The Mandalorian's Amnesty Program Feels like parole

the mandalorian - dr pershing
Image credit: Photo: StarWars.Com

The Amnesty Program initially looked to be a great opportunity. Pershing's induction into the program included a public address on Coruscant where he shared his personal story of wanting to use science to benefit society as well as his shame and regret while working for the Empire. Afterwards, he was treated like a celebrity hobnobbing with the upper class and other well connected people. It really seemed as if he was really forgiven.

The doctor and other initiates into the program were given accommodations and a job to help them get back on their feet. It wasn't even limited to great scientific minds as several officers participated too. However on closer inspection, they weren't granted that much freedom.

Each member had a distinct and highly visible pin to indicate who they were. They were stripped of their names having to be referred to a designation consisting of their job, a letter, and numbers. Sure, they had a roof over their head, but they were still restricted to where they could visit and were required to stay in a designated perimeter. Finally, they had to periodically check-in with a social worker like droid who would question their mental state and feelings towards the New Republic. It doesn't feel like they were trusted since they were kept on such a short leash.

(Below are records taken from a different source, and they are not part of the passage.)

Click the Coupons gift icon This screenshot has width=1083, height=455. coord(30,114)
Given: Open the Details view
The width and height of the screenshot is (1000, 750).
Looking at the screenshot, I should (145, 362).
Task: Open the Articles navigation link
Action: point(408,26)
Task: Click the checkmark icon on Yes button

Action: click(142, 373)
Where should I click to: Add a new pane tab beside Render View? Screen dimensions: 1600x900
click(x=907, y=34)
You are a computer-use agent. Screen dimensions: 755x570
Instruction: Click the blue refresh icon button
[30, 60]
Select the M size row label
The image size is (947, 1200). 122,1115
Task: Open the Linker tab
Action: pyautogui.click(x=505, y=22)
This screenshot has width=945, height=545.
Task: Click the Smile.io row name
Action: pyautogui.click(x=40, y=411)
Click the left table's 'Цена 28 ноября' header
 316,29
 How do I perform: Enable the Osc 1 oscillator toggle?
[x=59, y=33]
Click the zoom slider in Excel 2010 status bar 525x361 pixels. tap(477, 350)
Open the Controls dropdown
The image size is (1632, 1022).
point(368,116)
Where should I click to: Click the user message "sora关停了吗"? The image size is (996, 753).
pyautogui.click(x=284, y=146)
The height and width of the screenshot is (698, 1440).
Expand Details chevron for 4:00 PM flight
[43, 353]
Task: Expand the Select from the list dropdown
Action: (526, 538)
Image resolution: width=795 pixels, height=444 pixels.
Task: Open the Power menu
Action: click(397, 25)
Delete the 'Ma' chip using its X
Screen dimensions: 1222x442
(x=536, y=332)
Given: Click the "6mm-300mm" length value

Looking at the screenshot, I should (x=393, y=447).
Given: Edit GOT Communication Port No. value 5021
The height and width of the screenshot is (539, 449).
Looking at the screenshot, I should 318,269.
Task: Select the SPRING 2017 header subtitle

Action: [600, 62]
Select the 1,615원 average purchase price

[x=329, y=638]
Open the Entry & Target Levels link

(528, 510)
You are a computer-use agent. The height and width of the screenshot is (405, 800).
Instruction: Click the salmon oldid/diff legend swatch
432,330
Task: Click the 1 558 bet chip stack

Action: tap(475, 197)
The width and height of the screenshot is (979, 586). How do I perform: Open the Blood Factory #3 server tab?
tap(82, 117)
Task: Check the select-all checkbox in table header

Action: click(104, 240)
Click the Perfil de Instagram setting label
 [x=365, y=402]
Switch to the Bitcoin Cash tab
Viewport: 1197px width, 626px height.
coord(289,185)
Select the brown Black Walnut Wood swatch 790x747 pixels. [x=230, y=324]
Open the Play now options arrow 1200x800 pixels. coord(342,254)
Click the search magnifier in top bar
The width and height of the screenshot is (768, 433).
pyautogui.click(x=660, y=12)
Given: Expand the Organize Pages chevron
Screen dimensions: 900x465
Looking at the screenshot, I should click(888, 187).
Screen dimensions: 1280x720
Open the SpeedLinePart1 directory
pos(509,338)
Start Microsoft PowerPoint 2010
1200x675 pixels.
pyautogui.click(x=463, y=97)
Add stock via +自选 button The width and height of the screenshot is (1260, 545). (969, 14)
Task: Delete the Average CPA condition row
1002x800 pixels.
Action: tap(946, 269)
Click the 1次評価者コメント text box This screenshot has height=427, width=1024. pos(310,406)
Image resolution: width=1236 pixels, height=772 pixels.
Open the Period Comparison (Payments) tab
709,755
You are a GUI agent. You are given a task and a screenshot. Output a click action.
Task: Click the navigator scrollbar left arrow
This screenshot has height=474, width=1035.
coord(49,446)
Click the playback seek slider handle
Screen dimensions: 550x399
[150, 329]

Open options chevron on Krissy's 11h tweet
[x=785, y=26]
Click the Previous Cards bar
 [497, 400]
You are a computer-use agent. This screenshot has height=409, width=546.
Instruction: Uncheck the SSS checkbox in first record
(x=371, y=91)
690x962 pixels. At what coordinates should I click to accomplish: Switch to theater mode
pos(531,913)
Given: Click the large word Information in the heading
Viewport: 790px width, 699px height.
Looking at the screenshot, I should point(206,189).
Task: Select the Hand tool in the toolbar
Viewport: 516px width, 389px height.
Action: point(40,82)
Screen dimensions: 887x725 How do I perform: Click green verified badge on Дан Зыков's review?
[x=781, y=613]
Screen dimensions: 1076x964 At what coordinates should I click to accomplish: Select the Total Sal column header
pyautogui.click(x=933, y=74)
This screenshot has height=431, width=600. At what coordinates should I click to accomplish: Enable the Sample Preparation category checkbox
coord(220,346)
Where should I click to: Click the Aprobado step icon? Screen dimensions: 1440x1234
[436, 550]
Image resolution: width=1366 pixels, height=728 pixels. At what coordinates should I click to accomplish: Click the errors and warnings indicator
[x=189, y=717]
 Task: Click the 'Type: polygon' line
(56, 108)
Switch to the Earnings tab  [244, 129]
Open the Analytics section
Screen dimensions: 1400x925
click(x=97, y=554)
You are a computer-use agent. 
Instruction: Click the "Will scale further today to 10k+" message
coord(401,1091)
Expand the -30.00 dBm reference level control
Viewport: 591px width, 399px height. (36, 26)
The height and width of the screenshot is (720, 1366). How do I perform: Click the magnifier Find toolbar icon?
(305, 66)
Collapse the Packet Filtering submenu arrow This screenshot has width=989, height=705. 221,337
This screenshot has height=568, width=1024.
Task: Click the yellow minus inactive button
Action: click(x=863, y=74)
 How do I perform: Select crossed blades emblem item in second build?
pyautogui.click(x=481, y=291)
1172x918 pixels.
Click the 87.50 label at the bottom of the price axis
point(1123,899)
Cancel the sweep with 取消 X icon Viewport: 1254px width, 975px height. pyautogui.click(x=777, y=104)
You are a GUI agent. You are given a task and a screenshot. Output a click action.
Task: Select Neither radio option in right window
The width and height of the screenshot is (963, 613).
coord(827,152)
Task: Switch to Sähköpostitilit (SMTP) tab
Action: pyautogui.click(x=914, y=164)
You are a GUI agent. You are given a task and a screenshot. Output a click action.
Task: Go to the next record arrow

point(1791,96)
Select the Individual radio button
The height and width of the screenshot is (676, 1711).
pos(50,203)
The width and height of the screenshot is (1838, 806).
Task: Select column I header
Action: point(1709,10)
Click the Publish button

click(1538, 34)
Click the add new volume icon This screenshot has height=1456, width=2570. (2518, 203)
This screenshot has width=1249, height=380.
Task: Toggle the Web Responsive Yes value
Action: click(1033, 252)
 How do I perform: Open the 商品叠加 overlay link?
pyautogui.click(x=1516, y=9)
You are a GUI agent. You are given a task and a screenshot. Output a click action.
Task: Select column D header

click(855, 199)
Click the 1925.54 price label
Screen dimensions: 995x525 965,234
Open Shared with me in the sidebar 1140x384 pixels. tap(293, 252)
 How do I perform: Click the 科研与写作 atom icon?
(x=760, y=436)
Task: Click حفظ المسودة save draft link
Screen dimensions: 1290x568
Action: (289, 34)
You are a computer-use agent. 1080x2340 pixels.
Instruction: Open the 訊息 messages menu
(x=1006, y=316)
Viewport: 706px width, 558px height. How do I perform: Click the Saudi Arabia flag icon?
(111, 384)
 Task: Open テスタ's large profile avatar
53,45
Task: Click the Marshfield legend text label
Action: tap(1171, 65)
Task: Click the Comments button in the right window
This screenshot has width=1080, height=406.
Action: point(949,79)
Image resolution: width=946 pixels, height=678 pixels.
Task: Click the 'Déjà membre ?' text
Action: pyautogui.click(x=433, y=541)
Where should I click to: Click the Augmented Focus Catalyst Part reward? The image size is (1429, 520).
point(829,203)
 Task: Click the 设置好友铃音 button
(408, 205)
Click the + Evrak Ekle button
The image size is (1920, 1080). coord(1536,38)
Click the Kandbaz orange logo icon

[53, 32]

In Dr. Pershing's case, he couldn't continue his groundbreaking research. Instead he was relegated to data entry. To make matters worse, the New Republic possessed valuable Imperial technology that could be put to good use, but they would rather destroy it than keep any traces of the old regime. It looks like the purpose of the Amnesty Program is to exploit those due to their past affiliation for manual and demeaning labor. But you can't complain too much or risk being sent back to a re-integration institute or worse: hooked up to a mind flayer for rehabilitation.